Items:
★ ★ ★ ★

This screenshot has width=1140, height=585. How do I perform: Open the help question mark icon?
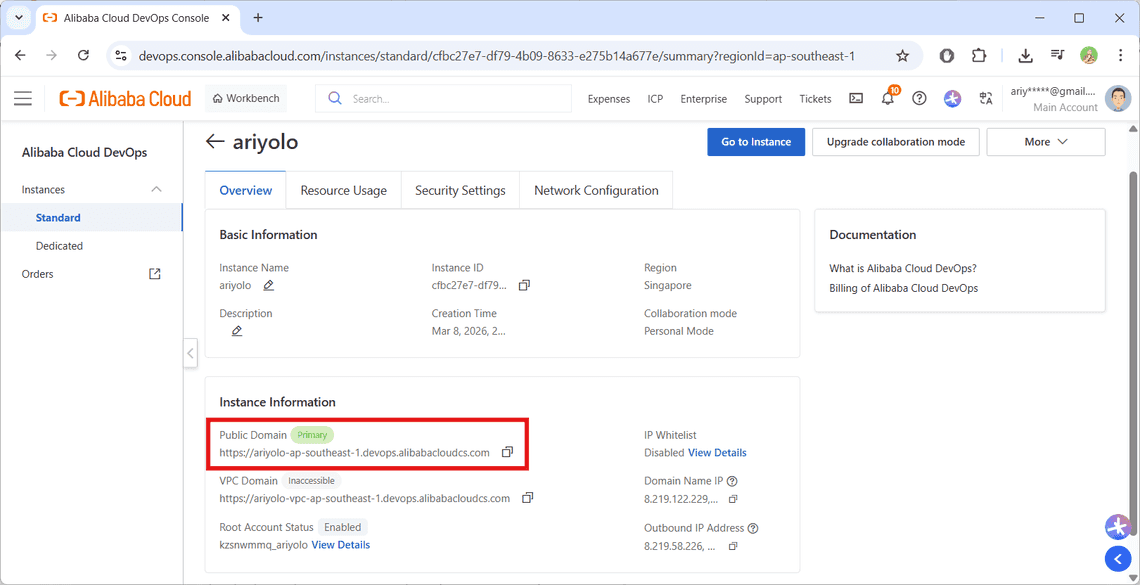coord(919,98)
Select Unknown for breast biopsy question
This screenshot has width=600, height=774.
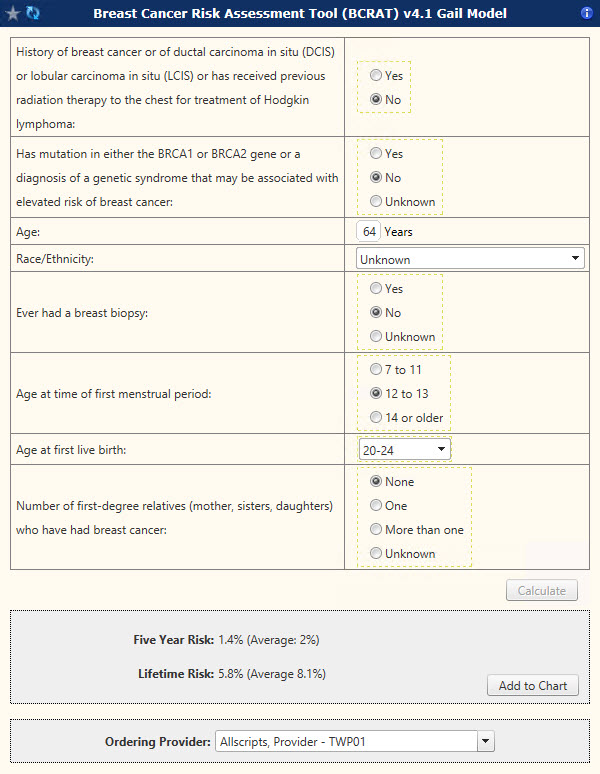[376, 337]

★ ★ ★ ★

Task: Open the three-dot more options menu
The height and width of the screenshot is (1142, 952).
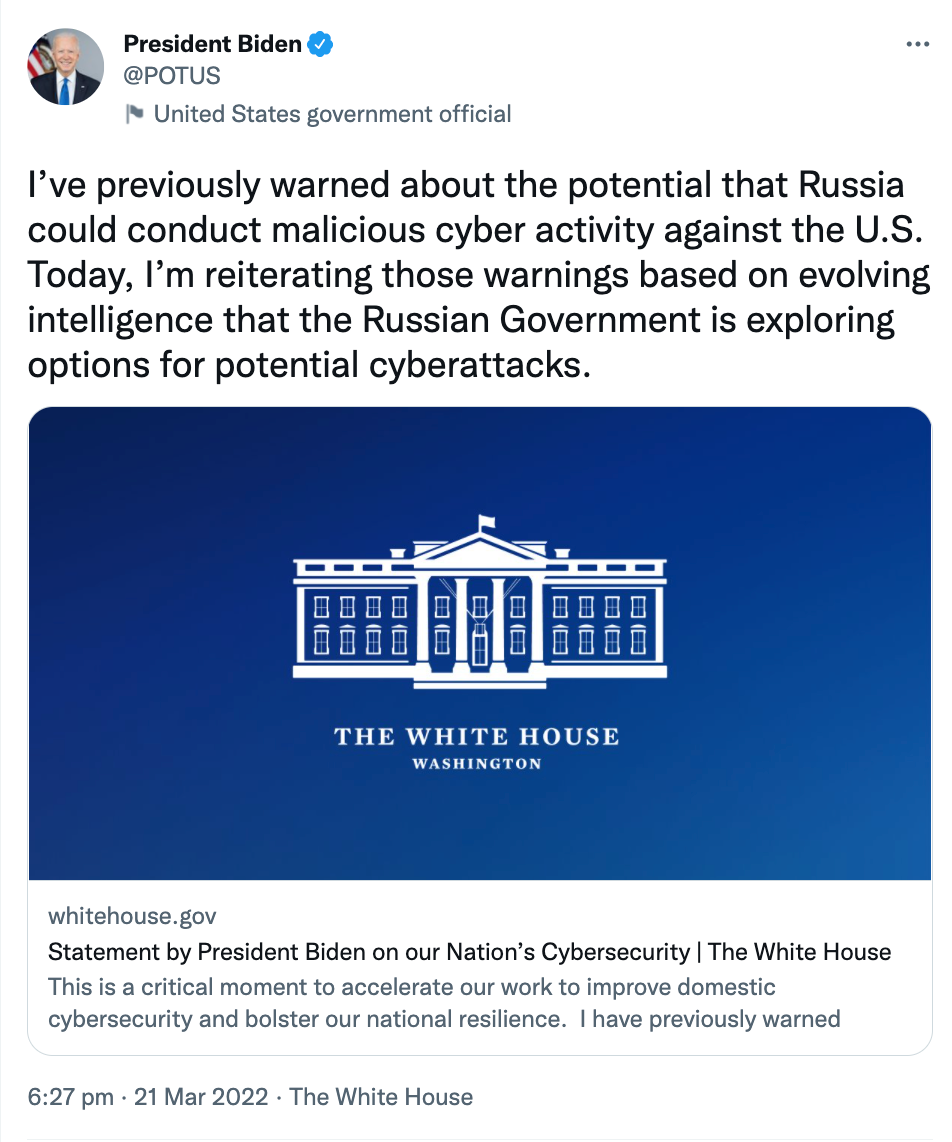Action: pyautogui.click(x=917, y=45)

★ ★ ★ ★

Required task:
Reproduce the material word for word, beginning with the line that contains "Task: Open the three-dot more options menu" and continuing through the line that contains "Action: pyautogui.click(x=917, y=45)", and omit the pictures from your answer.

Exercise answer:
Task: Open the three-dot more options menu
The height and width of the screenshot is (1142, 952).
Action: pyautogui.click(x=917, y=45)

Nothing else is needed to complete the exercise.